Students must maintain at least a 2.0 GPA and be in good academic standing. Also, students in this major/concentration who are not enrolled at Georgia College for two consecutive semesters (fall-spring or spring-fall) must upon their return meet with the Department Chair before they can be re-admitted to the major.
About the Major: As with other Liberal Arts majors in the Fine Arts, the study and practice of Creative Writing require significant time for imaginative creation, reflective revision, and intellectual engagement with both published literary works and the works of one's peers. English majors in the Creative Writing concentration develop not only the critical skills of the traditional English/Literature major but also the creative, artistic skills of the literary author. It is important, therefore, that students understand the time commitment required of this major's sequence of courses and prerequisites. Four or more semesters in the program's Major Requirements are necessary to complete this degree (five semesters, counting the Area F requirement, ENGL 2208 Introduction to Creative Writing, which may have been completed at another college or university). Current or transfer students should consider this sequence of courses and the time commitment required before applying for admission to the major, as a late application may mean that a student will need more time in order to complete this major.
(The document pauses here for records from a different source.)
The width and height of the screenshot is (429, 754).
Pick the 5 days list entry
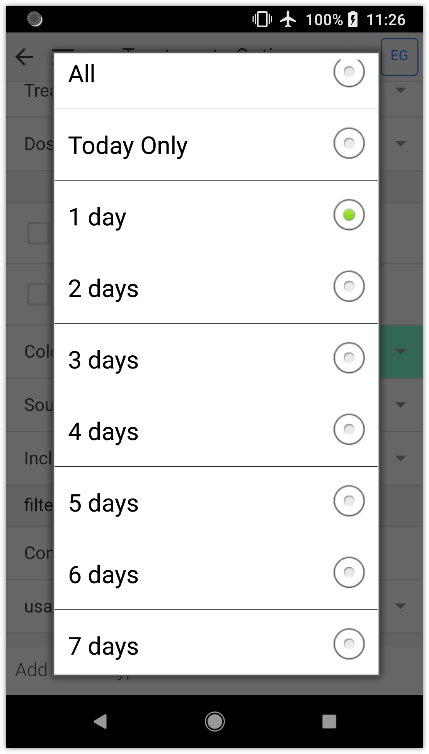tap(216, 503)
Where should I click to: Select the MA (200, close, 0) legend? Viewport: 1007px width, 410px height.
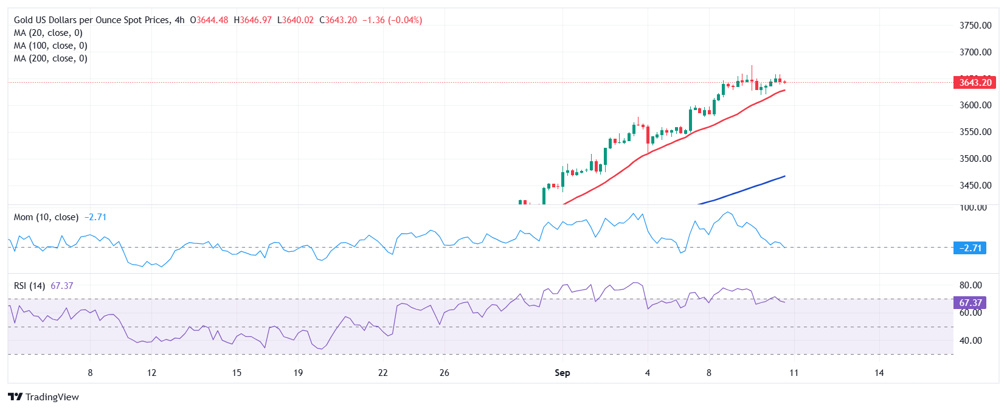pos(50,58)
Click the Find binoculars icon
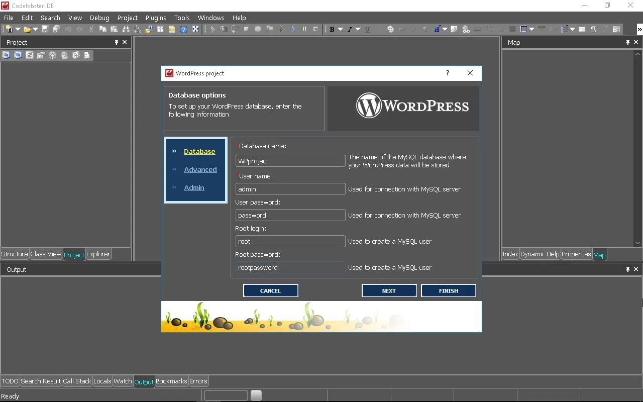 pos(126,29)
After Graduation: Although many of our students choose to pursue graduate studies in Creative Writing (recent graduates have continued their Master of Fine Arts degrees at the University of Wisconsin, the University of Maryland, Temple University, the University of Nebraska, New Mexico State University, the University of South Carolina, and other programs), many of our students pursue different careers, including public school teaching, film and television work, business, library science, and teaching ESL (English as a Second Language). But our goal for all students pursuing this concentration is that they learn the discipline of writing and that they eventually strive to publish their work.
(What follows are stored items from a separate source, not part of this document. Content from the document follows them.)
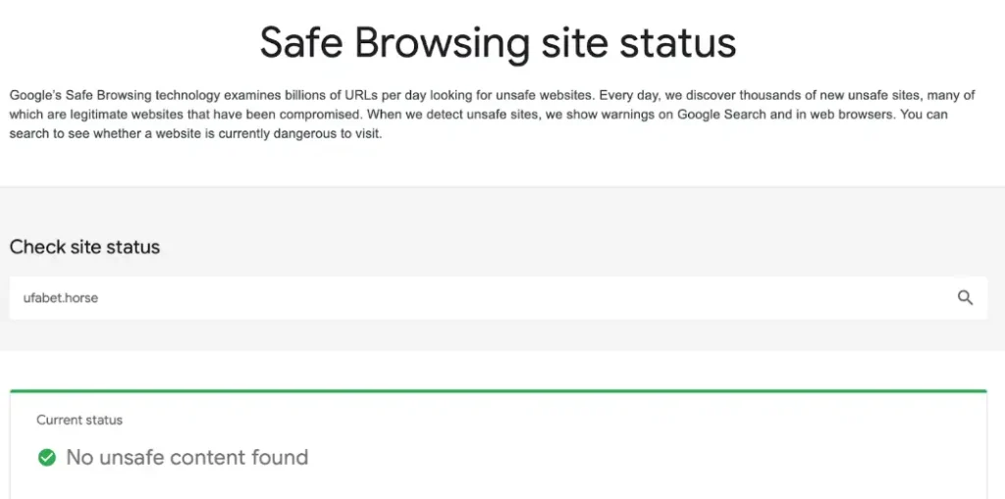
Task: Click the green checkmark status icon
Action: click(46, 458)
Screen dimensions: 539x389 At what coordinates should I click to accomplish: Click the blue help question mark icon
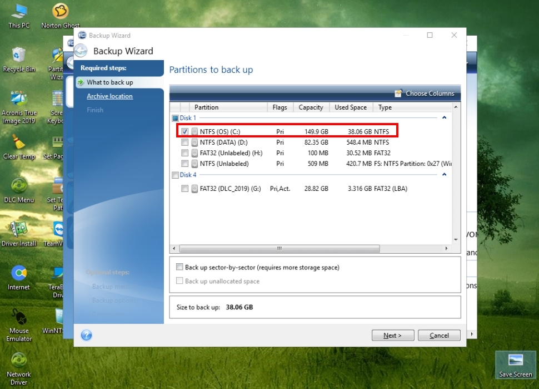pyautogui.click(x=86, y=335)
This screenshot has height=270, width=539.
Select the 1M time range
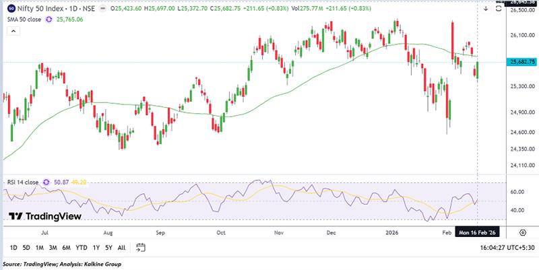pos(40,248)
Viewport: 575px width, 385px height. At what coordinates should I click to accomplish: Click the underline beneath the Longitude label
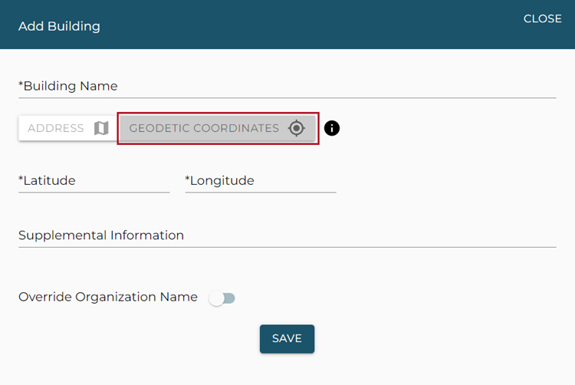[260, 192]
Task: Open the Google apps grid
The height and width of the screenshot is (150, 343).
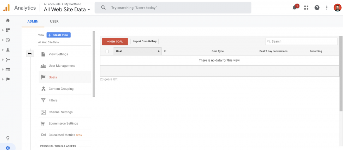Action: point(306,8)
Prerequisite Sequence: The required sequence of creative writing courses in the English/Creative Writing concentration follows this pattern:
1. ENGL 2208: Introduction to Creative Writing (Area F); prerequisite to…
2. Intermediate (Major) Creative Writing courses (choose two): Scriptwriting (3011), Creative Nonfiction (3012), Poetry (3021), and Fiction (3022); each Intermediate genre course is prerequisite to…
3. Upper-level Genre Workshops:
ENGL 4011: Scriptwriting (prerequisite is ENGL 3011)
ENGL 4012: Creative Nonfiction Writing (prerequisite is ENGL 3012)
ENGL 4021: Poetry Workshop (prerequisite is ENGL 3021)
ENGL 4022: Fiction Workshop (prerequisite is ENGL 3022)
Students take two 4000-level workshops and may choose to continue in both genres started at the Intermediate level or focus on just one genre. (Note: Students are welcome to take as electives courses in a third genre, starting with the Intermediate genre course in that genre.)
4. Senior Capstone: English majors in the Creative Writing concentration have several options to fulfill the Senior Capstone. Typically, students complete the capstone after they have earned 90 credit hours; however, exceptions may be possible for students close to earning 90 hours. ENGL 4011, 4012, 4021, and 4022 are repeatable for credit. (Note some capstones involve a special approval process.)
The Journal Editing option involves learning not only editing skills but also journal production and management skills (organization, publicity, and distribution; layout, design, web-based and other technological applications). Students register to take ENGL 4025 in the fall semester. (Note: This course is also open to sophomores and juniors who have been selected for The Peacock's Feet staff; indeed, these students are encouraged to enroll in the class.)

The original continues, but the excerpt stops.